→ Your instructions
Although the records contain pictures, only their text should be reproduced, exactly as written.
===== Input data
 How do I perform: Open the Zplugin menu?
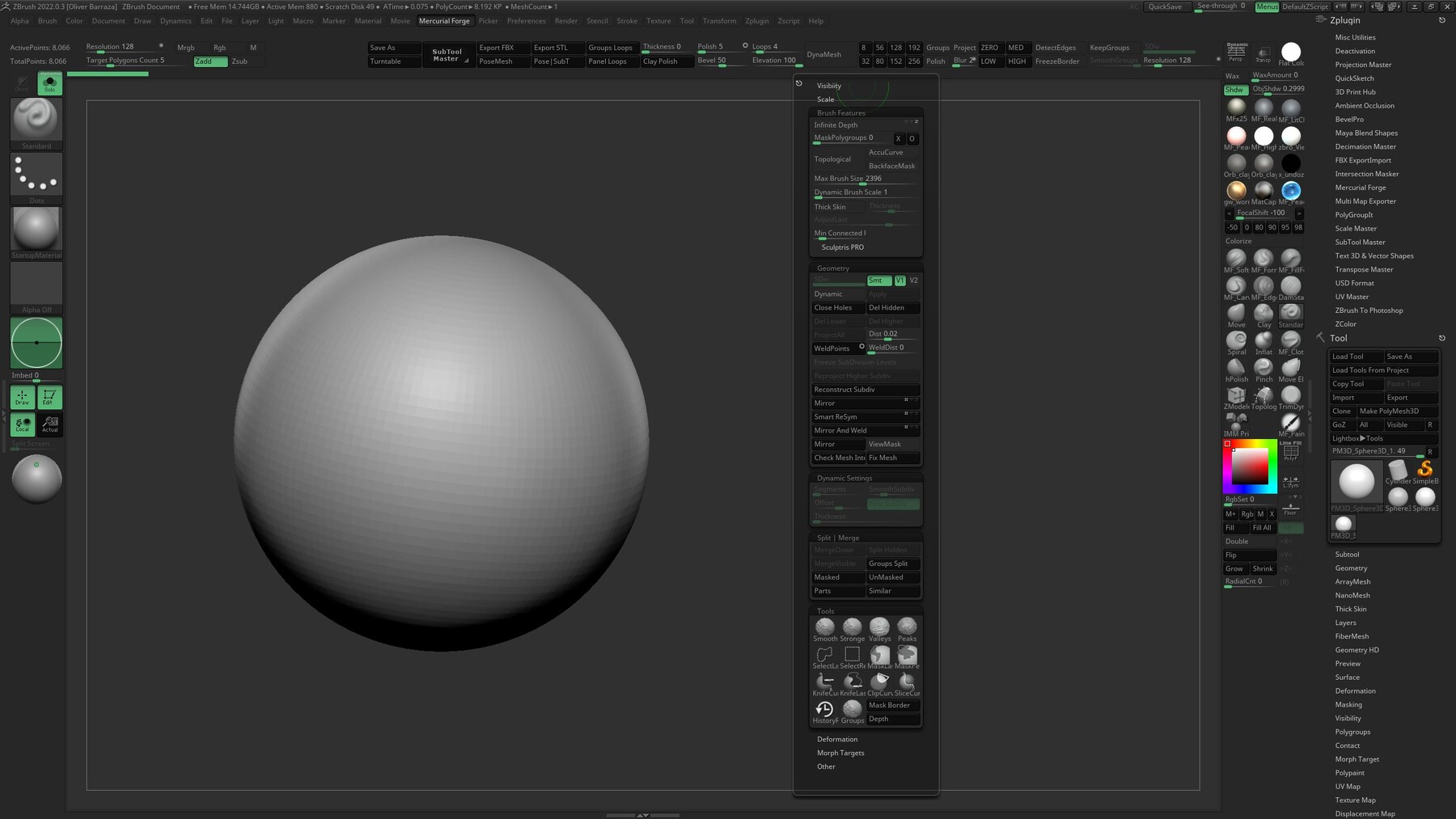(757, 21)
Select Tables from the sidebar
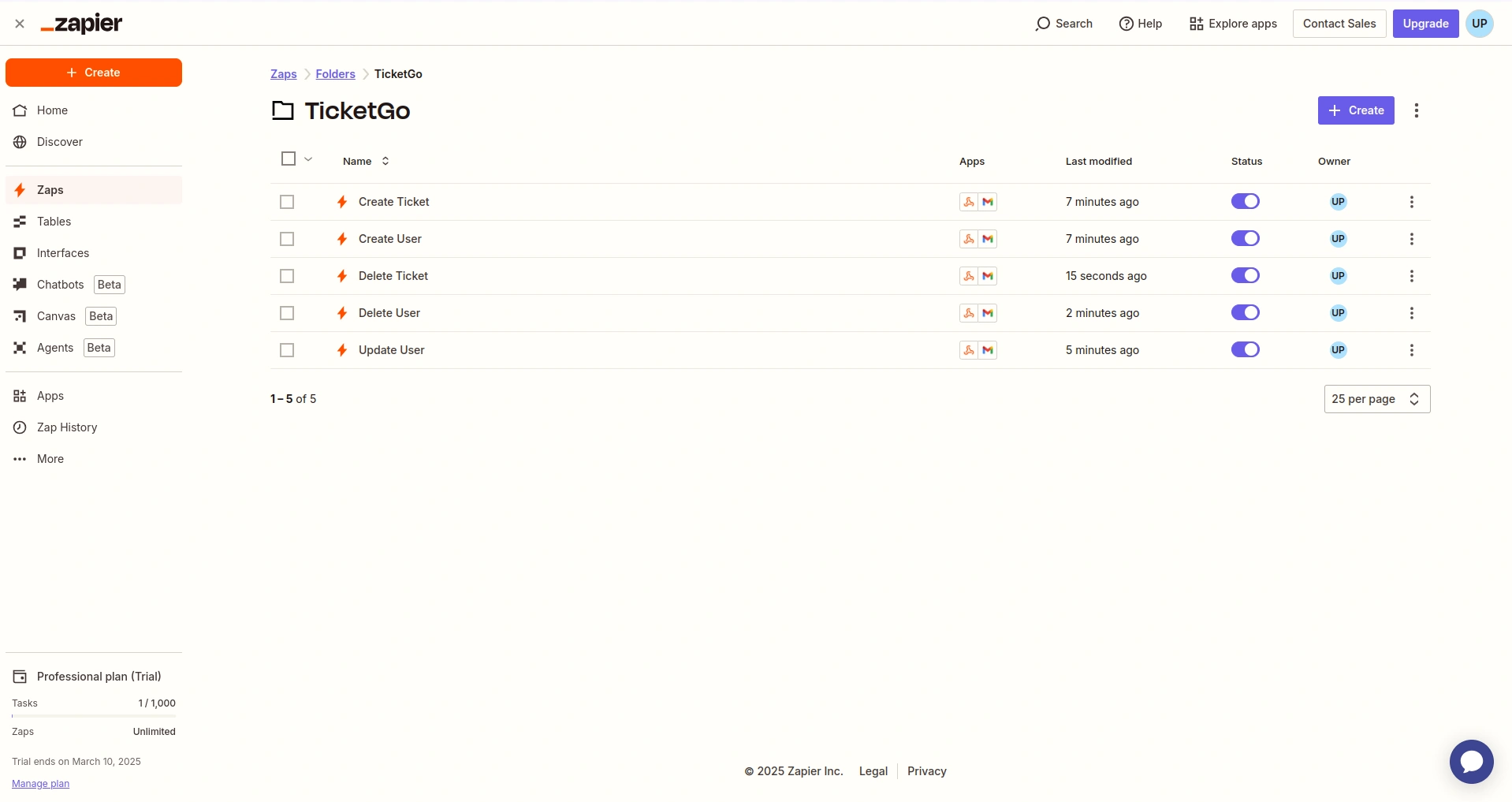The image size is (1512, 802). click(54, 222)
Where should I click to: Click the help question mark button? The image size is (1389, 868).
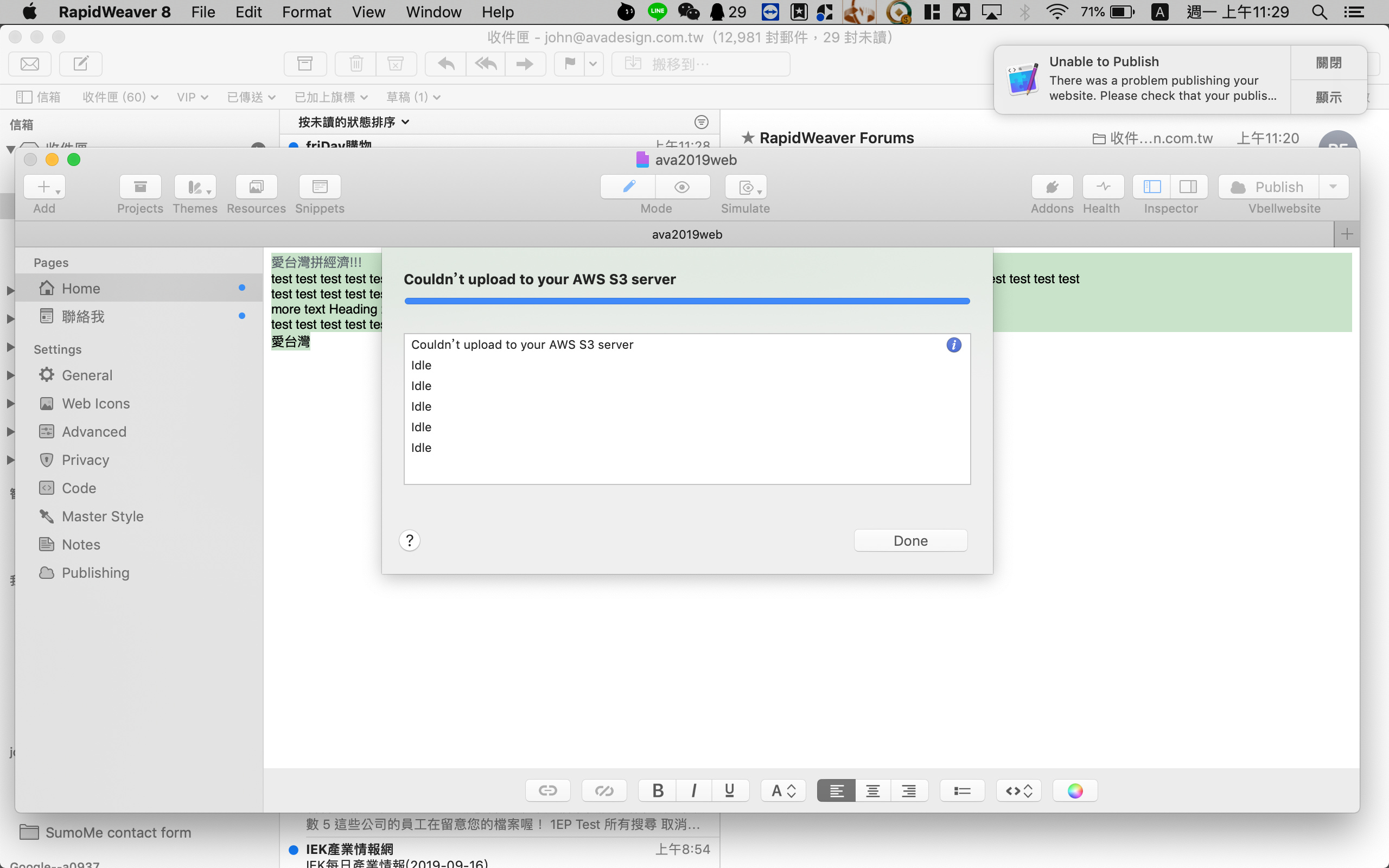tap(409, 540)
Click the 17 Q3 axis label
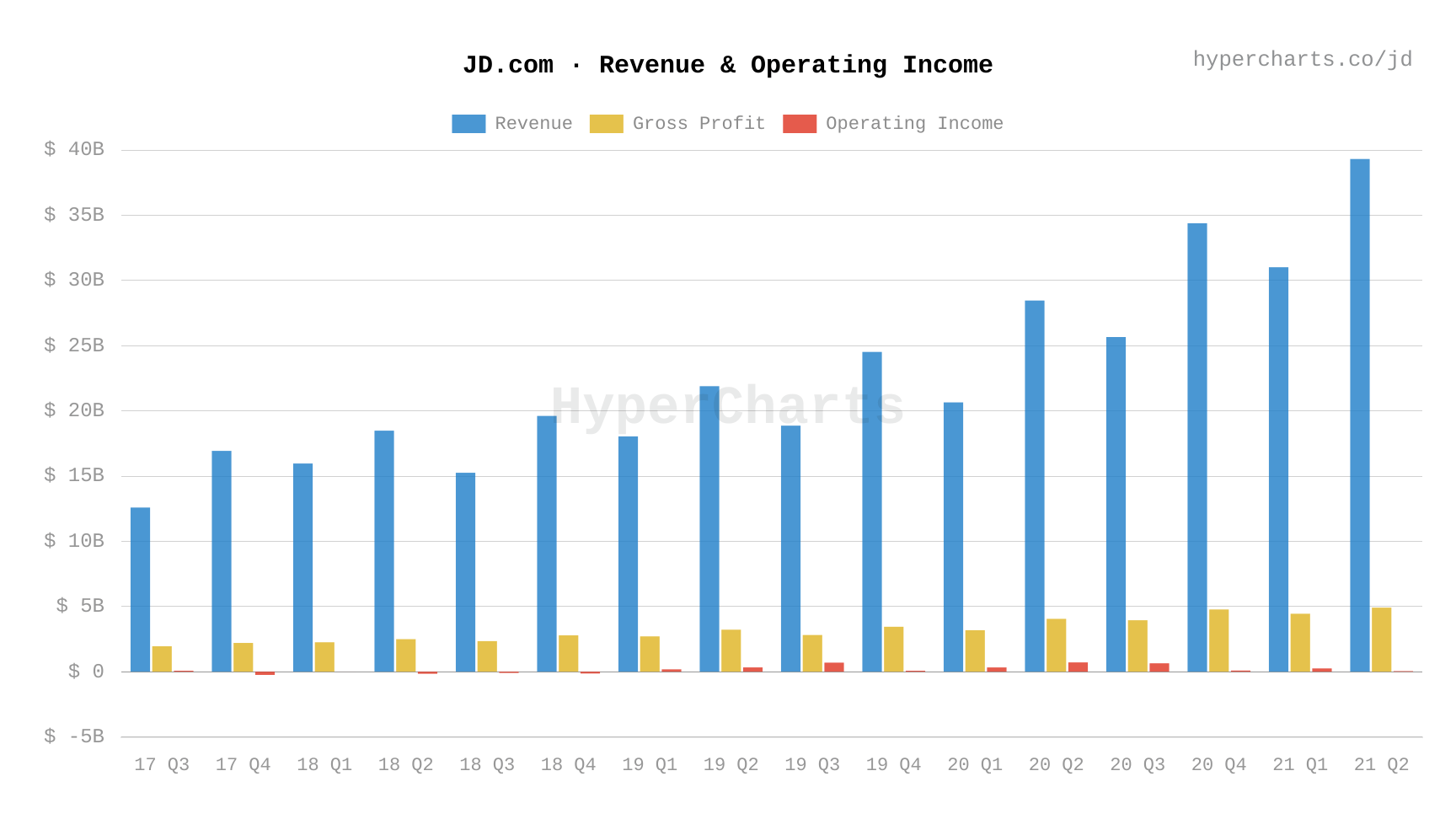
==========
→ Your solution
 How do I perform: Open the Zplugin menu?
(757, 21)
Select Tables from the sidebar
The image size is (1512, 802). click(54, 222)
Where should I click to: Click the help question mark button? The image size is (1389, 868).
tap(409, 540)
Click the 17 Q3 axis label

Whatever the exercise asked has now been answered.